The county school report represented three years worth of student testing. The results break a long-standing pattern of lagging scores for black and Latino students.
Across the nation, as well as in the San Diego schools, gaps have long been evident between races in many academic measures, such as SAT scores, dropout rates, and college prep course enrollment.
There are many theories as to why the gap exists. Some believe high-achieving minority students are condemned by their peers as “acting white”, while others believe that racism is built into the institution to discourage minorities from enrolling in rigorous courses. It is even believed that predominantly low-income, minority schools generally employ inexperienced or uncredentialed teachers.
Whatever the problem, it seems the San Diego schools and other districts in the county are resolving it. About three years ago, 42 school district superintendents, including the San Diego schools, pledged to help black and Latino students bring their math skills up to par. The Superintendents’ Achievement Gap Task Force closed the gap by using teacher training, prep courses, increased teaching time for struggling students, and a symposia for county educators to share techniques and results. A variety of methods were employed to ensure students had every opportunity to succeed.
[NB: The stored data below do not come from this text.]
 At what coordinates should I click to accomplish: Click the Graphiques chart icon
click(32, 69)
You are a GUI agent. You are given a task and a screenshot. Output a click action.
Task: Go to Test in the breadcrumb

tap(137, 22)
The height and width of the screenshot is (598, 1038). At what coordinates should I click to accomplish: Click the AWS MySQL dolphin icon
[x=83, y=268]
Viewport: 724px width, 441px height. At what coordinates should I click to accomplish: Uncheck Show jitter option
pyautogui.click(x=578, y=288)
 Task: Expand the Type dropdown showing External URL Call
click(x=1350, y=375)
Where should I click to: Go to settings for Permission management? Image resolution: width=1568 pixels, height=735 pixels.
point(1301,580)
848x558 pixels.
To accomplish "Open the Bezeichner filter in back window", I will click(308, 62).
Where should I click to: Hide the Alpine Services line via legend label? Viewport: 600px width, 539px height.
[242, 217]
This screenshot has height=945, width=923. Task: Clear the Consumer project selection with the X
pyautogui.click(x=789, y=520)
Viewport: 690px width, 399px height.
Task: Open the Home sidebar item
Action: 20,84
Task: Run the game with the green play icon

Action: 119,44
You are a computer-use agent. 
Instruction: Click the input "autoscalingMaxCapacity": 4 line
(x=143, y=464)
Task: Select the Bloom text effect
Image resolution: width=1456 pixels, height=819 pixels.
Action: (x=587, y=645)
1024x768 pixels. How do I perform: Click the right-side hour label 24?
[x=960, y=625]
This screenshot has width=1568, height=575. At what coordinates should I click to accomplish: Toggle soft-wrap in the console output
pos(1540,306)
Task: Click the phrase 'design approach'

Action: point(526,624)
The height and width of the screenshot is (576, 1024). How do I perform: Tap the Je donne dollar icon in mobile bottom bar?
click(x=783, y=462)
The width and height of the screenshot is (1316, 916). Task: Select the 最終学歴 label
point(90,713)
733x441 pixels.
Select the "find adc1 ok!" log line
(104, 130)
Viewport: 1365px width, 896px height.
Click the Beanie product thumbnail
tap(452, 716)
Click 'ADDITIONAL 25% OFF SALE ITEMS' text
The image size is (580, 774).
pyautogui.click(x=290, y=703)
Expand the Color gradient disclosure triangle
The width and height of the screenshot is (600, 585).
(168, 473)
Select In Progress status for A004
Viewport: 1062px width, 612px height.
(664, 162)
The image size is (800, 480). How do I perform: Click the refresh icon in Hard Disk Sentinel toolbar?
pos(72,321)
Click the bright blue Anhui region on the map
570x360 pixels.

By class of 2006 graduation day, 92.3 percent of blacks and Latinos had passed the test, and 98.5 percent of whites and Asians had passed. When the class of 2006 first took the exam two years ago, 65 percent of blacks and Latinos passed the math portion, with 90 percent of whites and Asians passing it.
The math portion of the California High School Exit Exam covers middle school math and some algebra. A score of at least 55 percent must be achieved to pass the exam. Students first take the exam in their sophomore year and have numerous chances in their junior and senior years to retake the exam. The test was first administered in 2001, but the requirement to pass or not receive a high school diploma was implemented with the class of 2006.
Passing the math portion is of particular concern to the San Diego schools, where 43 percent of its students fall into this lagging behind category. Latino children represent its largest racial or ethnic group.
San Diego schools Superintendent Carl Cohn pointed out the importance of this test. He said it means the difference between a lifetime of unemployment and/or incarceration and a successful lifestyle for San Diego schools students. “It makes all the difference in the world,” stated Cohn. “The test is genuinely high stakes.”
The National Center for Education Statistics underscores the San Diego schools superintendent’s remarks. It reports that, if a student enrolls in algebra in the eighth grade, the chances that student will apply to a four-year college almost doubles.
With all the good results for the county’s class of 2006, 1,207 students were denied diplomas, because they did not pass the math portion of the exit exam. Thus, for the San Diego schools, a gap is still a gap. San Diego schools officials acknowledge that more work needs to be done to bring blacks and Latinos’ pass rates up within the San Diego schools.